Closed ended funds: The closed ended funds have a fixed maturity period. The first time investments are made when the closed ended scheme is kept open for a limited period. Once closed, the units are listed on a stock exchange. Investors can buy and sell their units only through stock exchanges.

Other classification

Growth scheme: Aims to provide capital appreciation over medium to long term. Generally, these funds invest their money in equities.

Income scheme: Aims to provide a regular return to its unit holders. Mostly, these funds deploy their funds in fixed income securities.

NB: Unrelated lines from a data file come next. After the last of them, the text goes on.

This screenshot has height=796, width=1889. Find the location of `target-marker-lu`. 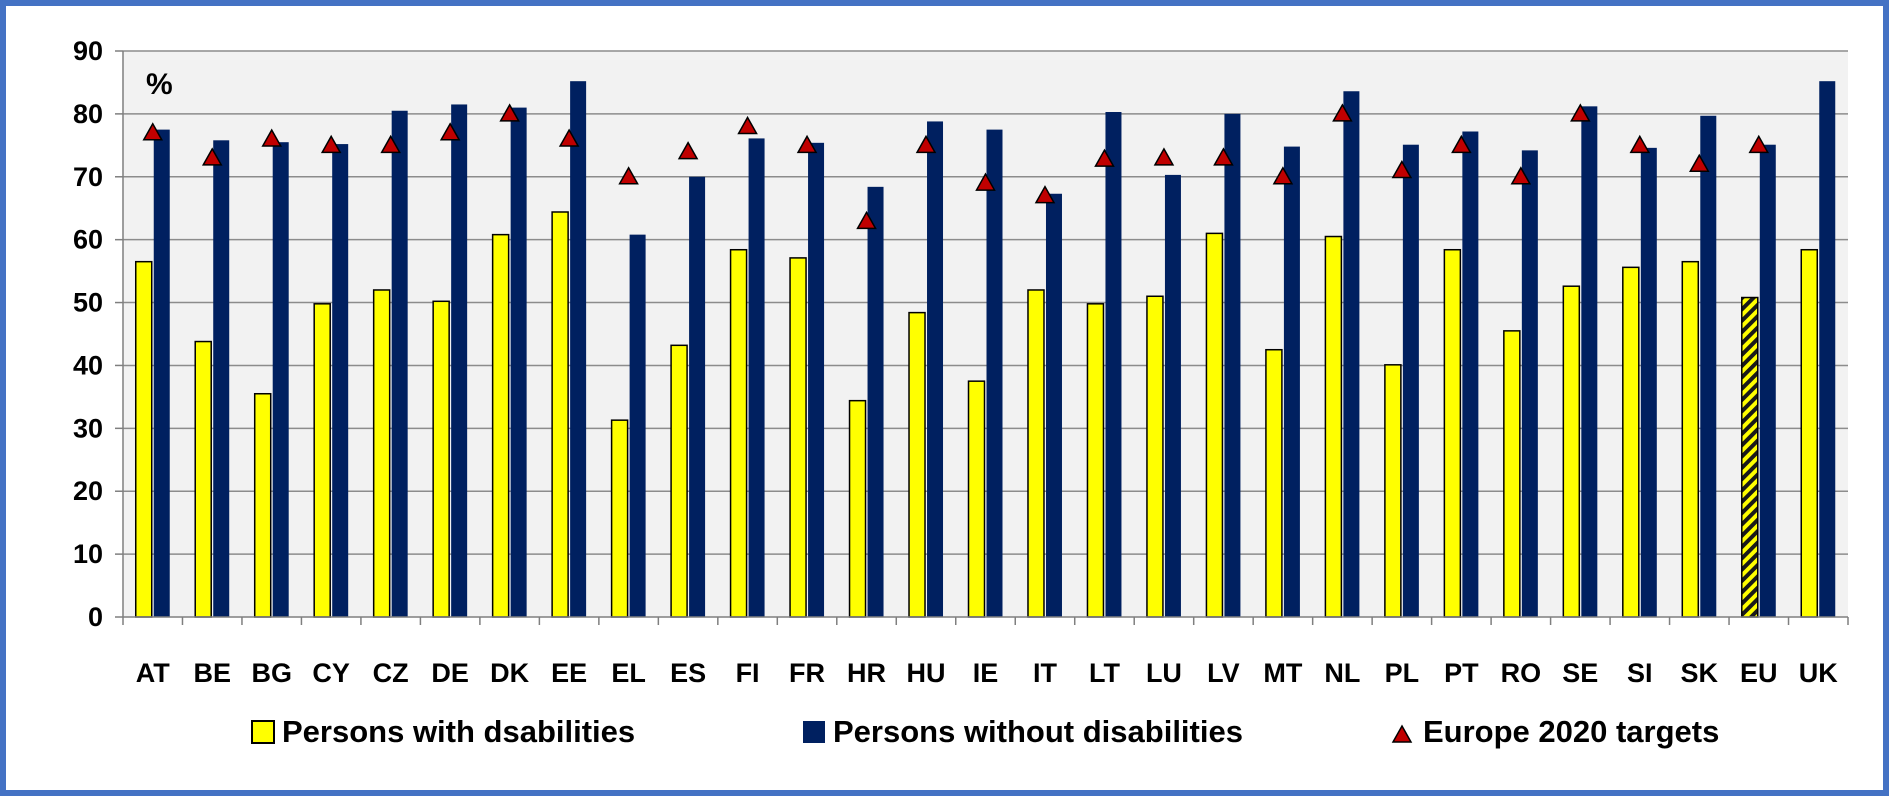

target-marker-lu is located at coordinates (1164, 156).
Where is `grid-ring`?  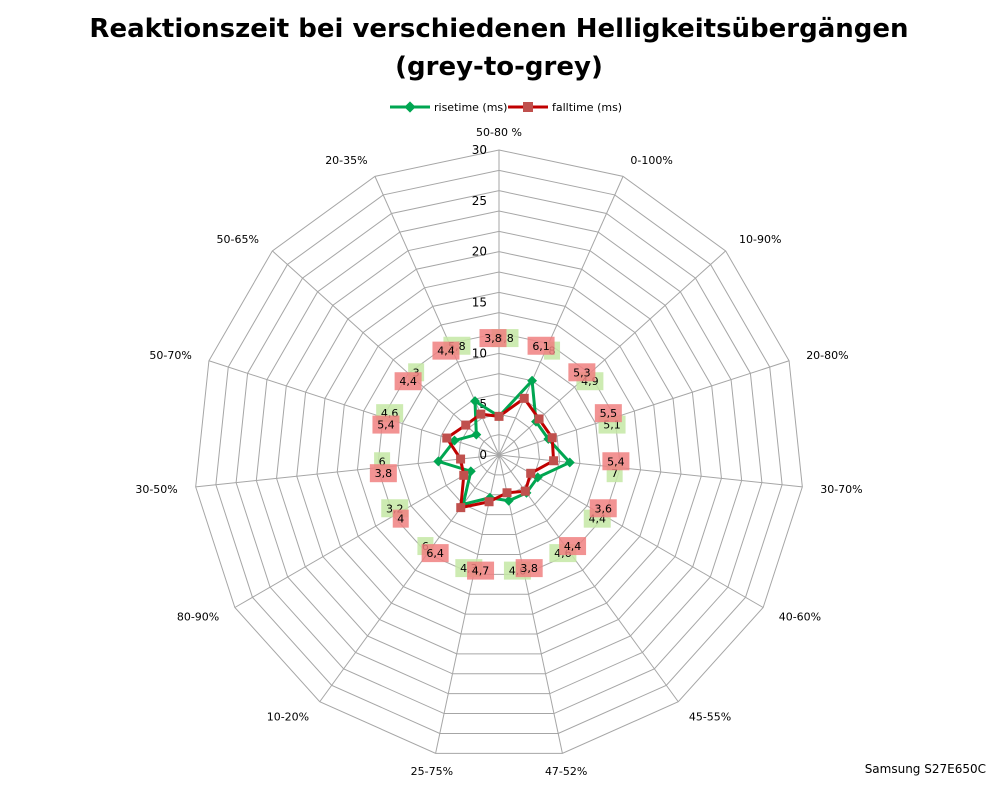
grid-ring is located at coordinates (499, 454).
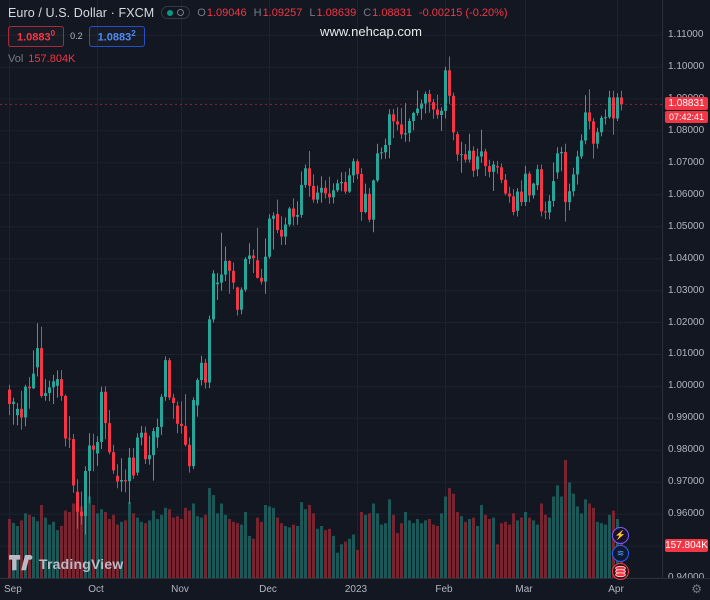 This screenshot has width=710, height=600. What do you see at coordinates (686, 482) in the screenshot?
I see `price-tick: 0.97000` at bounding box center [686, 482].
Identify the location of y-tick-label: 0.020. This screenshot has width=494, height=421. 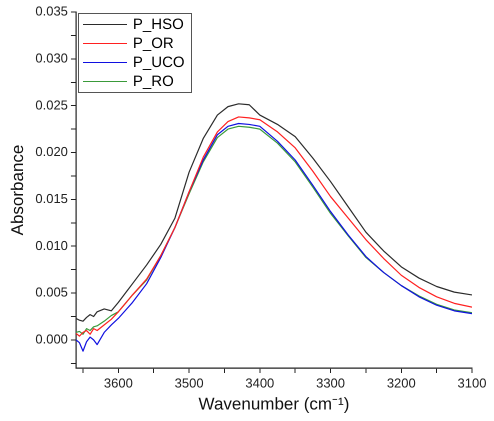
(52, 152).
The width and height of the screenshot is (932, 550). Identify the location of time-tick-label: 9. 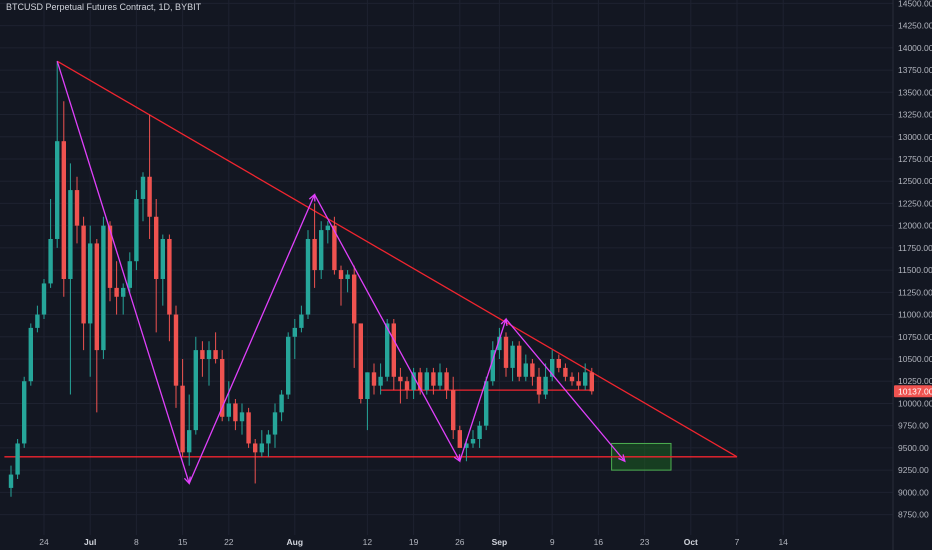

Balanced scheme: A combination of steady return as well as reasonable growth. The fund of this scheme is invested in equities and debt instruments.

Real Estate

The real estate market offers a high return to the investors. The word real estate means land and buildings. There is a normal notion that the price of the real estate has increased by more than 12% over the past ten years. Real estate investments cannot be encashed quickly. Liquidity is a problem. Real estate investment involves high transaction cost. The asset must be managed, i.e. painting, repair, maintenance, etc.

Commodities

Commodities have emerged as an alternative investment option nowadays and investors make use of this option to hedge against spiraling inflation. Commodities may be broadly divided into three: metals, petroleum products, and agricultural commodities. Metals can be divided into precious metals and other metals. Gold and silver are the most preferred ones for beating inflation.

Gold

Of all the precious metals, gold is the most popular as an investment. Investors generally buy gold as a hedge against economic, political, and social fiat currency crisis. Gold prices are soaring to new highs in recent years compared to the previous decades because whenever the signs of an economic crisis arise in the world markets, investors may find shelter in gold as the safest asset class for investors all around the world.

Silver

Yellow metal is treated as a safe haven, but silver is used abundantly for industrial applications. Investment in silver has given investors super returns than what gold has given.

Debentures/Bonds

A bond is a loan given by the buyer to the issuer of the instrument. Companies, financial institutions, or even the government can issue bonds. Over and above the scheduled interest payments as and when applicable, the holder of a bond is entitled to receive the par value of the instrument at the specified maturity date.

Equity Share

Equity, also called shares or scrips, is the basic building blocks of a company. A company's ownership is determined on the basis of its shareholding. Shares are, by far, the most glamorous financial instruments for investment for the simple reason that, over the long term, they offer the highest returns. Predictably, they're also the riskiest investment option.

Concept of Risk and Return

Risk: The dictionary meaning of risk is the possibility of loss or injury; risk the possibility of not getting the expected return. The difference between expected return and actual return is called the risk in investment. Investment situations may be high risk, medium risk, and low risk investment.

Types of Risk:

  • Systamatic risk: The systematic risk is caused by factors external to the particular company and uncontrollable by the company. The systematic risk affects the market as a whole.
  • Unsystematic risk: In case of unsystematic risk, the factors are specific, unique, and related to the particular industry or company.